“Ainnnn, Bitcoin não é dinheiro porque é muito volátil.”
Primeiro, vamos a uma reflexão simples:
Se o ativo que você usa como dinheiro hoje pode ser confiscado por alguém que tem mais poder do que você, então aquilo que você chama de dinheiro não é dinheiro de verdade. É um instrumento de poder usado para te forçar a obedecer.
Vamos agora destrinchar o que você conhece como dinheiro.
O real nada mais é do que notas de papel que representam um número gravado em um banco de dados Microsoft SQL Server, sim, esse é o banco de dados que o Banco Central do Brasil usa. Esse número pode ser editado manualmente por qualquer pessoa que tenha credenciais. E essas credenciais estão nas mãos de funcionários públicos de tecnologia, altamente qualificados e, claro, imunes a qualquer tipo de corrupção, que constroem sistemas “à prova de furos” para que burocratas indicados pelo presidente decidam quais bancos podem alterar esse número.
Esses bancos, por sua vez, fazem o mesmo trabalho na iniciativa privada e te entregam um cartão de plástico bonitinho, junto com um sistema de internet banking que permite que você acesse o número que está gravado no banco de dados do seu banco, e lógico, uma chave PIX para saberem o quanto podem pegar de você. Isso é o que você chama de sistema.
E, na hora em que alguém com poder suficiente quiser confiscar o seu dinheiro, basta um único pedido. Todo mundo na cadeia obedece, porque ninguém quer ter o próprio dinheiro, cargo ou poder confiscado também.
Então o Banco Central e o real são, antes de tudo, instrumentos de poder e controle. Servem para te fazer obedecer, para roubar os frutos do seu trabalho, para fazer você trabalhar igual condenado durante décadas e, quando você não consegue mais trabalhar, te tratar como lixo dentro de um sistema de pensões montado em formato de pirâmide, onde você recebe apenas as migalhas que sobram do roubo praticado contra a classe trabalhadora.
Você reclama da corrida dos ratos, mas não olha para quem controla a rodinha onde os ratos correm. São os mesmos que te ensinaram no colégio que a forma de dinheiro deles é a correta. Você internalizou essa mentira como verdade absoluta. E, como tem um ego frágil que te controla, jamais consegue desafiar aquilo que aprendeu sobre dinheiro.
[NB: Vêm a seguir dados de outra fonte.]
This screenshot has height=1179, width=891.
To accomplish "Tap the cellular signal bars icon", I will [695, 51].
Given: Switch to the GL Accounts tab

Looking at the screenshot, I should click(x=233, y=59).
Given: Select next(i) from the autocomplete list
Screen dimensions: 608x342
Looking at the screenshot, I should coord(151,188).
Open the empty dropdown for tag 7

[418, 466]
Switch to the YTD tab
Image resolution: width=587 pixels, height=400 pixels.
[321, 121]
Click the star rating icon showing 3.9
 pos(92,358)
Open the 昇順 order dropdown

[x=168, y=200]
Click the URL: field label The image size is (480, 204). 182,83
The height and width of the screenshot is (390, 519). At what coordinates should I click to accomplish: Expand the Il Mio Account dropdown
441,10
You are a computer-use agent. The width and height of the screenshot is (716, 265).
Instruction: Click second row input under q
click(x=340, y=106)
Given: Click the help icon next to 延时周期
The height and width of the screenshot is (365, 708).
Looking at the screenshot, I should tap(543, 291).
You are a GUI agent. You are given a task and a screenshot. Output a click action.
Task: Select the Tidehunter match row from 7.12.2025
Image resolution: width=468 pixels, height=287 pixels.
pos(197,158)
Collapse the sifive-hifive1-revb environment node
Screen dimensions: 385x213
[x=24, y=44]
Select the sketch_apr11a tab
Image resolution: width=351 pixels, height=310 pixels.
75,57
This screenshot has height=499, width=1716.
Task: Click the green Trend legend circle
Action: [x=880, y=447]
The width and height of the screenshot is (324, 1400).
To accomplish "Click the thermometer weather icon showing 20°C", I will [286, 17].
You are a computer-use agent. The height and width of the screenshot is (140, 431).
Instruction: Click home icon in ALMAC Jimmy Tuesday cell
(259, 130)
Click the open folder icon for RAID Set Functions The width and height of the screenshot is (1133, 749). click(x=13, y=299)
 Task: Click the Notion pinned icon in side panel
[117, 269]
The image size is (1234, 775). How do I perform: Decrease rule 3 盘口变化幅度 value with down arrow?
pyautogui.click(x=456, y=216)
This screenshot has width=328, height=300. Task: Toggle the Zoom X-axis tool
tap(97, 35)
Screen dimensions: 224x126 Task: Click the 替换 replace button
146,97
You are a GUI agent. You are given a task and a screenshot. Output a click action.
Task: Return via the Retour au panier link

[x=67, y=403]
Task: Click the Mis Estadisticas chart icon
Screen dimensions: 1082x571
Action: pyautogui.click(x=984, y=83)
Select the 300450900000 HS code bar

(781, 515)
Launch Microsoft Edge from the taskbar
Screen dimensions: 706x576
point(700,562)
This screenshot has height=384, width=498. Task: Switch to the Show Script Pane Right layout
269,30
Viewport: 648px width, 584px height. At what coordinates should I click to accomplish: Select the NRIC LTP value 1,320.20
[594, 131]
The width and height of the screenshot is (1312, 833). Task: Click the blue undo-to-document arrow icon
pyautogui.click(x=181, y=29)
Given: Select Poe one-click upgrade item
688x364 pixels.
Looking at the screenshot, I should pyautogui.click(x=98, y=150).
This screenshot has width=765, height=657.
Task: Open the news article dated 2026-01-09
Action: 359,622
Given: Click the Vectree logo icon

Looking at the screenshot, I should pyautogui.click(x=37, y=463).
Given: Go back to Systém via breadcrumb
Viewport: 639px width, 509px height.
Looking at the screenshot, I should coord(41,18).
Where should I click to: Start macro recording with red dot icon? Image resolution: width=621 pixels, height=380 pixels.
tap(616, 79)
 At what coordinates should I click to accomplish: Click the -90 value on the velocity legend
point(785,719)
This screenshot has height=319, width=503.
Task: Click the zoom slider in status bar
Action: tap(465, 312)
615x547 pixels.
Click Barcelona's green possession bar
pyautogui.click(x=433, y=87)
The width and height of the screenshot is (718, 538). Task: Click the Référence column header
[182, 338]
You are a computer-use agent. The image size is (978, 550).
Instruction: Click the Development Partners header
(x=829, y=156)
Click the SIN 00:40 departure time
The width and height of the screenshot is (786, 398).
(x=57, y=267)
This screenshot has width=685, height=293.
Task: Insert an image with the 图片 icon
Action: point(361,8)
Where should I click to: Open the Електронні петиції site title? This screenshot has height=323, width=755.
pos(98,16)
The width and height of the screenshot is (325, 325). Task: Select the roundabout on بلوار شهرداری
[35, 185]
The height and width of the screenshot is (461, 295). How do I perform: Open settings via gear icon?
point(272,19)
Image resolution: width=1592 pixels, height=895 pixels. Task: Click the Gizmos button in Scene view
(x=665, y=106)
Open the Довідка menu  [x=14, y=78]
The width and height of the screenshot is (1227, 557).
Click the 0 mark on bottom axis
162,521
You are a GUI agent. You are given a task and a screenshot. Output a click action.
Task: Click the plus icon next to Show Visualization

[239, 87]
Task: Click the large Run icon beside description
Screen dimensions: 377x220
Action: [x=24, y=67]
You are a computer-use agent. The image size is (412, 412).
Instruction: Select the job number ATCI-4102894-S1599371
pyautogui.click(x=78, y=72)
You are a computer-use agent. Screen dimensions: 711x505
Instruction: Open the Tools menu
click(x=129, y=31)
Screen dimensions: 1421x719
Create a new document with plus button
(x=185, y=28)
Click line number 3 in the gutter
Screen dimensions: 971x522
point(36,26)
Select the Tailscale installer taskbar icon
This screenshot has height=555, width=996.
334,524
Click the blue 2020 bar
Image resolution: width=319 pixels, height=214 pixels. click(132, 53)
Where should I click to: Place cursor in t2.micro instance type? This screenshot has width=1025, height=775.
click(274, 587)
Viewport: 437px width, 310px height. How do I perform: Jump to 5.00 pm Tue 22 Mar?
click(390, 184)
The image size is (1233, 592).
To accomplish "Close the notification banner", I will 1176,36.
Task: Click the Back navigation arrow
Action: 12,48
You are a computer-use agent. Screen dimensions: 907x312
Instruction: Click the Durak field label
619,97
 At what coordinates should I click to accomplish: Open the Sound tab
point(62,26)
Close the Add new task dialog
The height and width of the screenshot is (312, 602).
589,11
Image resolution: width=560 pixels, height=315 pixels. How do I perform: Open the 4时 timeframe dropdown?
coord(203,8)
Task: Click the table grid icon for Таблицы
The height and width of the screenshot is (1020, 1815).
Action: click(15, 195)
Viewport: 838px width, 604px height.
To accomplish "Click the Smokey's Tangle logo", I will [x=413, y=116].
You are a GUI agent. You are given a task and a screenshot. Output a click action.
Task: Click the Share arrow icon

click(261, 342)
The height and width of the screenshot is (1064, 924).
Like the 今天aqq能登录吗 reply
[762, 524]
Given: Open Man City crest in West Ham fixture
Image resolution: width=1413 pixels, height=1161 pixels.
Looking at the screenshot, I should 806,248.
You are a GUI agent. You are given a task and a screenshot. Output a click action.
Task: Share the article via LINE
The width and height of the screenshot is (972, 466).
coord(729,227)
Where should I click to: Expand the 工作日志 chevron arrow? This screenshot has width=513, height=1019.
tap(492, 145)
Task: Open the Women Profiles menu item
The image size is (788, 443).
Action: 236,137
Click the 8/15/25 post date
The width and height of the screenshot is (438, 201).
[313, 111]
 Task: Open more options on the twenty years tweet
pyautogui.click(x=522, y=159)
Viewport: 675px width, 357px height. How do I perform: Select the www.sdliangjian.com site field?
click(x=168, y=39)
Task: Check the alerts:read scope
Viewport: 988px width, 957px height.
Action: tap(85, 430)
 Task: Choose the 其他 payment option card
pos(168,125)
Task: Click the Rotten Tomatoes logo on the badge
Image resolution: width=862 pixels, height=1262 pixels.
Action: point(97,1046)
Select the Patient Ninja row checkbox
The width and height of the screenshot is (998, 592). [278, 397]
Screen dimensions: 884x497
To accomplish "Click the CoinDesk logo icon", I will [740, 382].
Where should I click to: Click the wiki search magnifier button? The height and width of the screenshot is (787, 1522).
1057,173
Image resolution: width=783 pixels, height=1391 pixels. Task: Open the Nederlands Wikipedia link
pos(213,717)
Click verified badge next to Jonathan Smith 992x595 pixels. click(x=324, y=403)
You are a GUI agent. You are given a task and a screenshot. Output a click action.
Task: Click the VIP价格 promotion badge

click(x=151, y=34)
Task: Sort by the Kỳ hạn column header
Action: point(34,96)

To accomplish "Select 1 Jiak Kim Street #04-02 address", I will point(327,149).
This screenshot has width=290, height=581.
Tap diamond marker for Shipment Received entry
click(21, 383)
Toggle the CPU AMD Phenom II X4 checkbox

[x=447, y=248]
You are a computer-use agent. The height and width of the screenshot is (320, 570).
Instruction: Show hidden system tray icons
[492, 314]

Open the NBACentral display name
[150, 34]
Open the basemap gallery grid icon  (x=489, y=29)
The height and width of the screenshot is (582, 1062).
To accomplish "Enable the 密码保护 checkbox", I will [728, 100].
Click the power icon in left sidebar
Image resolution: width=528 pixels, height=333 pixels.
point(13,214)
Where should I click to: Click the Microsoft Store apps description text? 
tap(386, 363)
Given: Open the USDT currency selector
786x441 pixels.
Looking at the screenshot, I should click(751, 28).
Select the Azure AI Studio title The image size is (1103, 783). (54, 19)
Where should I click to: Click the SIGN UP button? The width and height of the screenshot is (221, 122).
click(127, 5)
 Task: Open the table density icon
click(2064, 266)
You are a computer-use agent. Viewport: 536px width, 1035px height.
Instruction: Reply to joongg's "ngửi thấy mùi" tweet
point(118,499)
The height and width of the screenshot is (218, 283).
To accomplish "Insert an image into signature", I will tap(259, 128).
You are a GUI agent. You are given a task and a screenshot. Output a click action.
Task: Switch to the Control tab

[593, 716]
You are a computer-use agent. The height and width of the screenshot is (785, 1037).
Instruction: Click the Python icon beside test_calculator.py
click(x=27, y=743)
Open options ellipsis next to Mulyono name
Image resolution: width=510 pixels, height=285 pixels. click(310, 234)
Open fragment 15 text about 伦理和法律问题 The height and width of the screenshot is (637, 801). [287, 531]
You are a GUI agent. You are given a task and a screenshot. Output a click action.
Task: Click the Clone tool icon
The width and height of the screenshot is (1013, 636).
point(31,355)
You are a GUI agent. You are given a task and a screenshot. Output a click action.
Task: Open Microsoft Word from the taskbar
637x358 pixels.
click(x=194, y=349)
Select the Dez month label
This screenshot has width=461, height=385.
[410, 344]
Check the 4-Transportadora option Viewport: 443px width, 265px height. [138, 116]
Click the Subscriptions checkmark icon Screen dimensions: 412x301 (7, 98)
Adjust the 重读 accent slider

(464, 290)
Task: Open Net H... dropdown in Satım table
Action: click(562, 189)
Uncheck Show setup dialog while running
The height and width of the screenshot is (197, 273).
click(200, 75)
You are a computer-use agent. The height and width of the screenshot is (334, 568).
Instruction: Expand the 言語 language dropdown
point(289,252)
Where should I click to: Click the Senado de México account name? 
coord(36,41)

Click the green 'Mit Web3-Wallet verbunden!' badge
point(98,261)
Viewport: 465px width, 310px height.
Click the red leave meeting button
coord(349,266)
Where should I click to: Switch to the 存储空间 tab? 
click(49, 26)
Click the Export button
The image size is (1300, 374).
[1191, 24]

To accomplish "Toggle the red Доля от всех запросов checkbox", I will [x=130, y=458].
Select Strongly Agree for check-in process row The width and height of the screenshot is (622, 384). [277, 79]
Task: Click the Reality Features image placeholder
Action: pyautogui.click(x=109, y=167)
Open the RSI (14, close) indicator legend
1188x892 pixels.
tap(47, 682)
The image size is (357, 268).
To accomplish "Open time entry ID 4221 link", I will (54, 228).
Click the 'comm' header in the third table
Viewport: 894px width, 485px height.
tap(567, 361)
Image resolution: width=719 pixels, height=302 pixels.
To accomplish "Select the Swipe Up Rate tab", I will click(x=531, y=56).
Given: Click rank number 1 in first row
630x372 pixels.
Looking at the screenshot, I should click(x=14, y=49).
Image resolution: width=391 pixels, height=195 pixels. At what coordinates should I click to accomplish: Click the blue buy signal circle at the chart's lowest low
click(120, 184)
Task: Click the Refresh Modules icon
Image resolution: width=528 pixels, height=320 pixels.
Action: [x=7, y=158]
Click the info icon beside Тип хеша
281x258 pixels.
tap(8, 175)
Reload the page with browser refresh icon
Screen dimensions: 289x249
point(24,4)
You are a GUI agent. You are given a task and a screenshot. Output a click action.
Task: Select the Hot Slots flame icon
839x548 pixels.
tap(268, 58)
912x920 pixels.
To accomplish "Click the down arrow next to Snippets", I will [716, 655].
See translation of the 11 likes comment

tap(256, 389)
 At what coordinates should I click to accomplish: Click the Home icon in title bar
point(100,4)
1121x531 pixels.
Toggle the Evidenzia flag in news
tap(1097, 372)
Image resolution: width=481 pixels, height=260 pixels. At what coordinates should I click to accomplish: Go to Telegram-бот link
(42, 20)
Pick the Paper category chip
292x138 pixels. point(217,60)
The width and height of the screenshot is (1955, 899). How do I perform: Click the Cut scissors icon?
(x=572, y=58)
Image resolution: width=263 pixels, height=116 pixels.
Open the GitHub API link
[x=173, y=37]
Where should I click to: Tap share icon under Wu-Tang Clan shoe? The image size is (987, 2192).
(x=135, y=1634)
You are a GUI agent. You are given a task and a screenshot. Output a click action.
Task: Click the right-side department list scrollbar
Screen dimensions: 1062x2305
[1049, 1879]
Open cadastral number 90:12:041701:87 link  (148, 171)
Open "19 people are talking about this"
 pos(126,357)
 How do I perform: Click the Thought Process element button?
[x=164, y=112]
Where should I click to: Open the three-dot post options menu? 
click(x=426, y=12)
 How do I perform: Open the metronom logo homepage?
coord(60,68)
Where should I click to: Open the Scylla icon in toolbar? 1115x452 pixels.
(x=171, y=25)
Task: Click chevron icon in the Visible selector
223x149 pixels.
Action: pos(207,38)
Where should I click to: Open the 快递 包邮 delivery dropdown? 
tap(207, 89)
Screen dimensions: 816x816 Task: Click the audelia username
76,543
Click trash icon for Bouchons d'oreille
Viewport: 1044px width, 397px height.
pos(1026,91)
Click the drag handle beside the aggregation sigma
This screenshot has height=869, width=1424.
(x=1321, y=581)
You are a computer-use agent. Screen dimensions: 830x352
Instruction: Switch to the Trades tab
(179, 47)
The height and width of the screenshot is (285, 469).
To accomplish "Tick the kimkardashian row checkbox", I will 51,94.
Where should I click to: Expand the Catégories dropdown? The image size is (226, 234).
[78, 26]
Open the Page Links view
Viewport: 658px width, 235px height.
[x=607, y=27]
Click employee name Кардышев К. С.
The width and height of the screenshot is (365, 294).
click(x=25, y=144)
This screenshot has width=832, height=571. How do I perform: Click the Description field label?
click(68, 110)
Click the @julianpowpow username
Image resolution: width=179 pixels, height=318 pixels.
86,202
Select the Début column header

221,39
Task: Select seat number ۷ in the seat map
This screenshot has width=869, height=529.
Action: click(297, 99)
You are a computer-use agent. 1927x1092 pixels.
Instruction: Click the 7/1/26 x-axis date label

Esse é o seu racional: o racional de um escravo sadomasoquista, que adora levar chibatada e ainda critica qualquer um que tente tirar a chibata da mão do mestre.
Você é parte do problema. Todo mundo leva chibatada porque gente como você aplaude e valida o sistema. Você defende a própria coleira e ainda chama de “educação financeira” a cartilha que o seu dono te entregou.
Para você, votar na esquerda ou na direita é a solução para todos os seus problemas. De novo, porque você aprendeu essa porcaria com outros escravos dentro do sistema de ensino.
Sim, você não é apenas um escravo. Você também defende a escravidão.
Bitcoin, por outro lado, é inconfiscável quando usado corretamente. Ninguém com a chibata na mão pode tirar de você aquilo que não sabe que você tem. Isso é dinheiro, seu trouxa. Aprenda isso.
E quanto à volatilidade, a resposta é simples: existe um monte de imbecil comprando Bitcoin para ficar rico rápido, se deixando levar pelas emoções, comprando na alta e vendendo na baixa. A volatilidade é apenas a expressão de quantas pessoas compram e vendem Bitcoin movidas por medo, ganância e ignorância.
O resto é conversa para boi dormir.
Se você quer liberdade, a solução é usar Bitcoin em autocustódia, de forma privada.
Se esse texto te ofendeu, talvez seja porque você foi programado por um sistema de mentiras que te controla pelas emoções, da mesma forma que um boiadeiro coloca ordem no pasto. Você segue caminhando para o abate, defendendo o frigorífico e rindo de quem tenta abrir a porteira.
Eu não tenho dó de quem defende a própria prisão e ainda chama isso de civilização. Eu vou mesmo é saborear o churrasco feito do seu lombo macio, com sal grosso e cerveja.